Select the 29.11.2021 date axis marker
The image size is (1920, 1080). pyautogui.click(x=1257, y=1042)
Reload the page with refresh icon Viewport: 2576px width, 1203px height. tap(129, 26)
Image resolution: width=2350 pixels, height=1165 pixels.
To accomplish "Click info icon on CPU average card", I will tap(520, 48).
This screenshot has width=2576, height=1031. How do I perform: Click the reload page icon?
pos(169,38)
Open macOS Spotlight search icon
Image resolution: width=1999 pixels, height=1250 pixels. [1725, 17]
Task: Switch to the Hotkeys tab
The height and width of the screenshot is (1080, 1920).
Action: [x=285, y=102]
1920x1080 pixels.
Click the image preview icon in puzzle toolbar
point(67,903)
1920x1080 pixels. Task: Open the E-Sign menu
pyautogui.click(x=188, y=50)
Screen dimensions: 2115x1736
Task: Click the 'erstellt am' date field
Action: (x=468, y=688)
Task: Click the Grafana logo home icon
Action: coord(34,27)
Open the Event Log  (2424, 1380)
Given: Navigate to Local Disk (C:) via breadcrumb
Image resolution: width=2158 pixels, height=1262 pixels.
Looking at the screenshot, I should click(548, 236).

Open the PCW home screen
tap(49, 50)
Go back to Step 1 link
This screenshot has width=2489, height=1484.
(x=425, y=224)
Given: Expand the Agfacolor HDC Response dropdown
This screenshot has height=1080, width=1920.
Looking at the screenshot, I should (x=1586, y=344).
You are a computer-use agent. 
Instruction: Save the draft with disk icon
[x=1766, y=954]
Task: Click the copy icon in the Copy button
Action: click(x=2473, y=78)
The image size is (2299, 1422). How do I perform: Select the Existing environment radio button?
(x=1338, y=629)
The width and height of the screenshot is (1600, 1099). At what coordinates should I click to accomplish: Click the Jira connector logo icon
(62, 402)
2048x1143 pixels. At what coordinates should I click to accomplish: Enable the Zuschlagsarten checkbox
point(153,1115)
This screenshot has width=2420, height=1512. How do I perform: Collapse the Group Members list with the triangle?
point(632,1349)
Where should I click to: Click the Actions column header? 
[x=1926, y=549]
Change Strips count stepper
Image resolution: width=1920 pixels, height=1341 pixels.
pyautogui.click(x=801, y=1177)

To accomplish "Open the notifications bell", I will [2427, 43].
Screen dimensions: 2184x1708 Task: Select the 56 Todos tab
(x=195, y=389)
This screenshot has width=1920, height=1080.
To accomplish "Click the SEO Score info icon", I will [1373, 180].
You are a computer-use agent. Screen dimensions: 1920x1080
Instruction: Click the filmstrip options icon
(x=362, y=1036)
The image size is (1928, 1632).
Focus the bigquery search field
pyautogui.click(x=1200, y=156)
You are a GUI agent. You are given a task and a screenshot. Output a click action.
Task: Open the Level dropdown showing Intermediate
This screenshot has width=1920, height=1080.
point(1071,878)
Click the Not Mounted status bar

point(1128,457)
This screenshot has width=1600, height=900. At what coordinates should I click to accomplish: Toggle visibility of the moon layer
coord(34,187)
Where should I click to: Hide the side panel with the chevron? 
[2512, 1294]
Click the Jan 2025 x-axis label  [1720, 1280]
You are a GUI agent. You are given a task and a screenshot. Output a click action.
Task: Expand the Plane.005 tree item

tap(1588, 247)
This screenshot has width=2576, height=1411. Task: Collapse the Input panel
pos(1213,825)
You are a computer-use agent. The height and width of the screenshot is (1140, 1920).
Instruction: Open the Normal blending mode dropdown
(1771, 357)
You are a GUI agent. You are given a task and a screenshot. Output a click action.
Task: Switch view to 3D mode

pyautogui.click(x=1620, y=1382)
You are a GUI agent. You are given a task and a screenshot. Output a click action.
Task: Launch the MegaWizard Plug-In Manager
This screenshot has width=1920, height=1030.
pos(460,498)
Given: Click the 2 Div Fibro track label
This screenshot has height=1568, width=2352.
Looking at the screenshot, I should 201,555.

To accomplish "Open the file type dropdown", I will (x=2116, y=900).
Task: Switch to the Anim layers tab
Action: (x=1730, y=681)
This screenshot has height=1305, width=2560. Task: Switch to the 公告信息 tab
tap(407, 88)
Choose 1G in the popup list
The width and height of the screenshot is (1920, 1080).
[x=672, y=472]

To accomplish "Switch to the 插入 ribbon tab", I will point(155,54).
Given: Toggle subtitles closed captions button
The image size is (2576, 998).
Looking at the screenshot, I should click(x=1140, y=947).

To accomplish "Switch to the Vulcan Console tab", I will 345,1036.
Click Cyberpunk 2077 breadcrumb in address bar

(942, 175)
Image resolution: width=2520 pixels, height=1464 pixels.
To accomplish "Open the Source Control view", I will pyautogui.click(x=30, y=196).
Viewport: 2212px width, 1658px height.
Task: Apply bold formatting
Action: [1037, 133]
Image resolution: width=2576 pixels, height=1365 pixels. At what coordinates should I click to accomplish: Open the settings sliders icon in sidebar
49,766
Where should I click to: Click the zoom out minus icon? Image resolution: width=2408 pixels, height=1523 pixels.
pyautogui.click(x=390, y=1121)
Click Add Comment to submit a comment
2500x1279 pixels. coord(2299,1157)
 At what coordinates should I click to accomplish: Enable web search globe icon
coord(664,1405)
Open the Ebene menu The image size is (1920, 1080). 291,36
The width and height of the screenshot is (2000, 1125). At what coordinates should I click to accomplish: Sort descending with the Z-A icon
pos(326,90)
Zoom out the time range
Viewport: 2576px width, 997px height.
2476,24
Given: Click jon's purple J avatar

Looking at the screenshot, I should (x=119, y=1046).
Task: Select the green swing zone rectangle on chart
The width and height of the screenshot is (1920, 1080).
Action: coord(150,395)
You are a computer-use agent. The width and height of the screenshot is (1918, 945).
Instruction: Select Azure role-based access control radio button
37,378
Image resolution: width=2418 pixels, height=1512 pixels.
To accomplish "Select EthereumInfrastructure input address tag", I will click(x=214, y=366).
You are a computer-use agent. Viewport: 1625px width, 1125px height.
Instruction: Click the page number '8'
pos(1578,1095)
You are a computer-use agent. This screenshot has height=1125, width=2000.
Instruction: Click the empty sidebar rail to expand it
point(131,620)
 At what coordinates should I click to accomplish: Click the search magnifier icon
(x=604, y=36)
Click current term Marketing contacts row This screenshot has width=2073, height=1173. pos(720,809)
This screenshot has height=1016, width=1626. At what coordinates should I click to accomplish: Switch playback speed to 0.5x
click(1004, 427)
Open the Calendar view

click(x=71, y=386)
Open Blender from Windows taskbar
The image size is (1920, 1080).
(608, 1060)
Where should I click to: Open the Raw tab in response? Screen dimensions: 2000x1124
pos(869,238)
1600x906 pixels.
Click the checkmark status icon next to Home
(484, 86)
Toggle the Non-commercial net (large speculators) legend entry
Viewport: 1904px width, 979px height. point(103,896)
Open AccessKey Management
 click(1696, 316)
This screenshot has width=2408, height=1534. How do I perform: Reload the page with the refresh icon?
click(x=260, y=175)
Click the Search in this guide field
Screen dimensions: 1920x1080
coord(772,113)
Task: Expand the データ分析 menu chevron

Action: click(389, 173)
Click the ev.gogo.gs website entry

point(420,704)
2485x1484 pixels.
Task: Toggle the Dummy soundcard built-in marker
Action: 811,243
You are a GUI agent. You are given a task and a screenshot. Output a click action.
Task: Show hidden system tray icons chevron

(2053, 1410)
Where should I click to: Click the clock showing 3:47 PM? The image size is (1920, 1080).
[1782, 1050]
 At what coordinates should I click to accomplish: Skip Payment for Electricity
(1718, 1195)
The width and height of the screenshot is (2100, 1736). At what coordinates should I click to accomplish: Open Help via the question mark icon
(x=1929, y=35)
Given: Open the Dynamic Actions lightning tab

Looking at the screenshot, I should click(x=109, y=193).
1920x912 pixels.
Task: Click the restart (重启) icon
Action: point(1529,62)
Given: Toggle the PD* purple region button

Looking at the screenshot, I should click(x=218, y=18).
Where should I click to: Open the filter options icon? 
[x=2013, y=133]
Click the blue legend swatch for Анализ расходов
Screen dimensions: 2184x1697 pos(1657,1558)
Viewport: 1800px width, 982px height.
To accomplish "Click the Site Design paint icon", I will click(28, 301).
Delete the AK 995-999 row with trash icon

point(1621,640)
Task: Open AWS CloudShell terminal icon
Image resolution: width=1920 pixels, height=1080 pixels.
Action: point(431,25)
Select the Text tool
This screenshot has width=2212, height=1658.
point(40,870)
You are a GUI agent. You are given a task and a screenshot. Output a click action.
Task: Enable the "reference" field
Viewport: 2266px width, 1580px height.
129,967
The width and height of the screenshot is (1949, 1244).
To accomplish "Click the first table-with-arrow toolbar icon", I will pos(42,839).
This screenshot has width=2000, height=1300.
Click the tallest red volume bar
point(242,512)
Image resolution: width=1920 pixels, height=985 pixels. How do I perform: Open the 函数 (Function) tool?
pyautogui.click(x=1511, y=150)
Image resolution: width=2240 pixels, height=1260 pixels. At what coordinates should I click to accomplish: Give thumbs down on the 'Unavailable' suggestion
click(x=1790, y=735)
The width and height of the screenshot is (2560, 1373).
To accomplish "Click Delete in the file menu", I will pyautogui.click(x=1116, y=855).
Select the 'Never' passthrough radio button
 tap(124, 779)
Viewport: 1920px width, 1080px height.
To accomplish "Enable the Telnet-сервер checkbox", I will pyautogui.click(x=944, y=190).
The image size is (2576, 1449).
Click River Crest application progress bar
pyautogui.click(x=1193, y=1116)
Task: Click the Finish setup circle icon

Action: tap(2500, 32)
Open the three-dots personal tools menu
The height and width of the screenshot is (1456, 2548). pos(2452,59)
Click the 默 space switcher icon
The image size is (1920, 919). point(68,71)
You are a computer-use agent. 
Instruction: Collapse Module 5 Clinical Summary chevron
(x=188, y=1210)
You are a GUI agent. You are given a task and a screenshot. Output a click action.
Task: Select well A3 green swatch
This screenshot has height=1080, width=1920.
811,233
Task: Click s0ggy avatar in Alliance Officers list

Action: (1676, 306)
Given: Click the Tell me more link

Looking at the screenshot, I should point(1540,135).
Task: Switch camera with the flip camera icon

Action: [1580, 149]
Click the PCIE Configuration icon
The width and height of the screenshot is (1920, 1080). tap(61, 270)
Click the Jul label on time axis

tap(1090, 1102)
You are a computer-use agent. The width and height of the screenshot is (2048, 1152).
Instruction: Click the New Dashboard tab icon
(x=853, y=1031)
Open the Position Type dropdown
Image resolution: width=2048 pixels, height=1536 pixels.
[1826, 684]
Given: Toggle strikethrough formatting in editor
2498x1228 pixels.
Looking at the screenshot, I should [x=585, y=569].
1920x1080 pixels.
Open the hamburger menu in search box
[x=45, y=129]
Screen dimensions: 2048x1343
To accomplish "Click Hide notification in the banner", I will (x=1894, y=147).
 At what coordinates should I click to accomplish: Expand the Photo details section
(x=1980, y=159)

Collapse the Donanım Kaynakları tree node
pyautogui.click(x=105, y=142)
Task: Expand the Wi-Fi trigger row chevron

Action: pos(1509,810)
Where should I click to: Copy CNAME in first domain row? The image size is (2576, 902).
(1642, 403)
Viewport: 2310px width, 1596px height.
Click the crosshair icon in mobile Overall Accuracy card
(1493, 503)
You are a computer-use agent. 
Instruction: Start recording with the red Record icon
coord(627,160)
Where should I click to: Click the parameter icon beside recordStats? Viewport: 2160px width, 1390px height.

----------------------------------------

Would you show each line of the material above that contains the string "computer"?

## ANSWER TO THE PROBLEM
You are a computer-use agent. 
You are a computer-use agent. Screen dimensions: 1920x1080
You are a computer-use agent. The height and width of the screenshot is (1140, 1920).
You are a computer-use agent. The width and height of the screenshot is (1918, 945).
You are a computer-use agent. Viewport: 1625px width, 1125px height.
You are a computer-use agent. This screenshot has height=1125, width=2000.
You are a computer-use agent. 
You are a computer-use agent. The width and height of the screenshot is (2048, 1152).
You are a computer-use agent. 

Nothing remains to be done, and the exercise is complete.